Elle a également expliqué « qu’en tant que fonds, le GPE verse des subventions et des financements à 90 pays à revenu faible et intermédiaire. En tant que partenariat, nous rassemblons des parties et soutenons les groupes d’éducation locaux (GEL) afin d’encourager le dialogue en matière de politique éducative. Grâce aux GEL, des plans d’éducation peuvent être élaborés et mis en œuvre. »

Elle a fermement maintenu qu’il fallait intégrer les enseignant·e·s aux GEL et les impliquer dans les processus du GPE, et a invité les membres de l’IE à adhérer à ces groupes dans leur pays.

Elle a également mentionné que le GPE disposait de principes régissant le soutien en situation d’instabilité ou de conflit « qui ont à cœur les meilleurs intérêts des enfants, qui protègent le système éducatif et qui appliquent les principes humanitaires ».

Alors que le refinancement du GPE est prévu en 2026, elle a déclaré qu’il était « primordial pour nous d’exercer une pression sur les gouvernements, afin qu’ils s’engagent à augmenter le financement national de l’éducation ».
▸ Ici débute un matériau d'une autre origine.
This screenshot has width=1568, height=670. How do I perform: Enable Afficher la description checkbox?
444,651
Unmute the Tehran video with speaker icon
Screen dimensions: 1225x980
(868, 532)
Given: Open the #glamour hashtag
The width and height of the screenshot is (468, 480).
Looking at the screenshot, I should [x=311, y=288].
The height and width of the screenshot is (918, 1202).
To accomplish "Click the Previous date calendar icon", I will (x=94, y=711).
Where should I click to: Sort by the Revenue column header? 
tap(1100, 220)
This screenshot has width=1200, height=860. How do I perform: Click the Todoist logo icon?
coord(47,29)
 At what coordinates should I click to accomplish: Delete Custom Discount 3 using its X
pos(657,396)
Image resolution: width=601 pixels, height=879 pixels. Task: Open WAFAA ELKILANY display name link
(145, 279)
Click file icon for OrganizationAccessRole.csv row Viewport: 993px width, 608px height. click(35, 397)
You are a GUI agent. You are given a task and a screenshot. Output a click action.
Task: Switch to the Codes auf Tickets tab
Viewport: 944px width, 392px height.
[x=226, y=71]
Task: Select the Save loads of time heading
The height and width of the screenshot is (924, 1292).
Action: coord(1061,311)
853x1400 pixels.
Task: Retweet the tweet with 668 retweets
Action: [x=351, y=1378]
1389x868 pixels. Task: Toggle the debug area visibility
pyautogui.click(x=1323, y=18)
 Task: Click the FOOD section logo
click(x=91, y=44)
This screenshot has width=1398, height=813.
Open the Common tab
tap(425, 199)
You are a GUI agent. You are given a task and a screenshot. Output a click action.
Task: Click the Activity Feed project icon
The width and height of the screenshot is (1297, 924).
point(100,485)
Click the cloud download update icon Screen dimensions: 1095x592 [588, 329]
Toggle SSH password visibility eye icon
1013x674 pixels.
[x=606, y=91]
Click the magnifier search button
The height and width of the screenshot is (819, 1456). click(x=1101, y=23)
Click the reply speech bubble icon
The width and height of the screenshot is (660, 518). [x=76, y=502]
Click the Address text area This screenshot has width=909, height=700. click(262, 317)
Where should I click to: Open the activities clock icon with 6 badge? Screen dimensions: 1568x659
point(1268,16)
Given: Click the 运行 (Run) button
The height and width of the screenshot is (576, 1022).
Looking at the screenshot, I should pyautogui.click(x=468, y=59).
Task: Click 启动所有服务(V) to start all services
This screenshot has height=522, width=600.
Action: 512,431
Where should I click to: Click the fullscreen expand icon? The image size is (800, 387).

La septième Conférence biennale de la SIRPA de l’IE a attiré l’attention sur le besoin criant de solidarité, de partenariats et de financement accru pour soutenir les éducateur·trice·s travaillant en contexte de crise. Les échanges ont mis en valeur le rôle des enseignant·e·s en situation d’urgence et le lien indissociable entre la paix et un enseignement public de qualité. L’appel à l’action est limpide : la priorité des gouvernements doit être de financer l’éducation, de soutenir les enseignant·e·s et de s’assurer que chaque enfant ait accès à une éducation, en toutes circonstances.